(Stored data Opens)

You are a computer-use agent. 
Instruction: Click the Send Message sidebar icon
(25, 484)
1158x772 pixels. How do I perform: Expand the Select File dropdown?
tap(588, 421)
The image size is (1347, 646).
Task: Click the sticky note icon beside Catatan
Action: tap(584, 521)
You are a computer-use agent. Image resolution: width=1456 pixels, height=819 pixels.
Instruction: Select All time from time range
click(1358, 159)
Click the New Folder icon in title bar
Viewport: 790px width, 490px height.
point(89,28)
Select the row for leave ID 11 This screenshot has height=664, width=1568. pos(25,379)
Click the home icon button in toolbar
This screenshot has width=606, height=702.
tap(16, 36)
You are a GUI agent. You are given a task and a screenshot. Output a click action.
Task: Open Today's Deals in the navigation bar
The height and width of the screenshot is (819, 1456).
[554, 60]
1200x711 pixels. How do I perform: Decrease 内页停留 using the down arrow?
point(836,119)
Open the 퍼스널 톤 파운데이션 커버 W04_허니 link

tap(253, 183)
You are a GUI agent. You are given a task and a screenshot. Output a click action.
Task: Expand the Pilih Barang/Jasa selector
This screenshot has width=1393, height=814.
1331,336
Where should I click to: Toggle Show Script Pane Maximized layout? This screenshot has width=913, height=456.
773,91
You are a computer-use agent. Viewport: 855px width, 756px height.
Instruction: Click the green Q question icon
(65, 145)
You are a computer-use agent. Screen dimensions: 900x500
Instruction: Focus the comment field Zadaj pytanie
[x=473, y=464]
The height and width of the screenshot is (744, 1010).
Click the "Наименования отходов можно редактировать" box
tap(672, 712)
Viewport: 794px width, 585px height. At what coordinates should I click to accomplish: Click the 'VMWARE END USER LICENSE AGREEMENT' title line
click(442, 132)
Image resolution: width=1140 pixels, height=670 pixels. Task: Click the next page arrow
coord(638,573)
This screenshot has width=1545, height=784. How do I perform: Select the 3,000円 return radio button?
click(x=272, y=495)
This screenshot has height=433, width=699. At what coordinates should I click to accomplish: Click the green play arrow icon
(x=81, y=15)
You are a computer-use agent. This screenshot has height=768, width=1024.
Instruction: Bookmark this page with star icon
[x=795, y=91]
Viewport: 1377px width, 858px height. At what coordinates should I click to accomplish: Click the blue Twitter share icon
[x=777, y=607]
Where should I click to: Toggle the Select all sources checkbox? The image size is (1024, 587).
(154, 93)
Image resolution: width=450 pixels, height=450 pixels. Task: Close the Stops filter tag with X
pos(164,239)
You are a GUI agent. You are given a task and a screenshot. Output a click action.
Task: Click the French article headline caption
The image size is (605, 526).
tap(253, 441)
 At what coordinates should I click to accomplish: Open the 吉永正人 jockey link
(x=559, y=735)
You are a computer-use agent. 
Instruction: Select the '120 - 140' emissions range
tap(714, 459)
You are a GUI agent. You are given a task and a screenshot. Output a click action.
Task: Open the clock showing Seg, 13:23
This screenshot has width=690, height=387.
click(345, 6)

(Stored data Closes)

### Problem to work on
Write down exactly the span of lines above from the one containing "Instruction: Select All time from time range" to the one containing "You are a computer-use agent. This", both ends included.

### Answer section
Instruction: Select All time from time range
click(1358, 159)
Click the New Folder icon in title bar
Viewport: 790px width, 490px height.
point(89,28)
Select the row for leave ID 11 This screenshot has height=664, width=1568. pos(25,379)
Click the home icon button in toolbar
This screenshot has width=606, height=702.
tap(16, 36)
You are a GUI agent. You are given a task and a screenshot. Output a click action.
Task: Open Today's Deals in the navigation bar
The height and width of the screenshot is (819, 1456).
[554, 60]
1200x711 pixels. How do I perform: Decrease 内页停留 using the down arrow?
point(836,119)
Open the 퍼스널 톤 파운데이션 커버 W04_허니 link

tap(253, 183)
You are a GUI agent. You are given a task and a screenshot. Output a click action.
Task: Expand the Pilih Barang/Jasa selector
This screenshot has width=1393, height=814.
1331,336
Where should I click to: Toggle Show Script Pane Maximized layout? This screenshot has width=913, height=456.
773,91
You are a computer-use agent. Viewport: 855px width, 756px height.
Instruction: Click the green Q question icon
(65, 145)
You are a computer-use agent. Screen dimensions: 900x500
Instruction: Focus the comment field Zadaj pytanie
[x=473, y=464]
The height and width of the screenshot is (744, 1010).
Click the "Наименования отходов можно редактировать" box
tap(672, 712)
Viewport: 794px width, 585px height. At what coordinates should I click to accomplish: Click the 'VMWARE END USER LICENSE AGREEMENT' title line
click(442, 132)
Image resolution: width=1140 pixels, height=670 pixels. Task: Click the next page arrow
coord(638,573)
This screenshot has width=1545, height=784. How do I perform: Select the 3,000円 return radio button?
click(x=272, y=495)
This screenshot has height=433, width=699. At what coordinates should I click to accomplish: Click the green play arrow icon
(x=81, y=15)
You are a computer-use agent. This screenshot has height=768, width=1024.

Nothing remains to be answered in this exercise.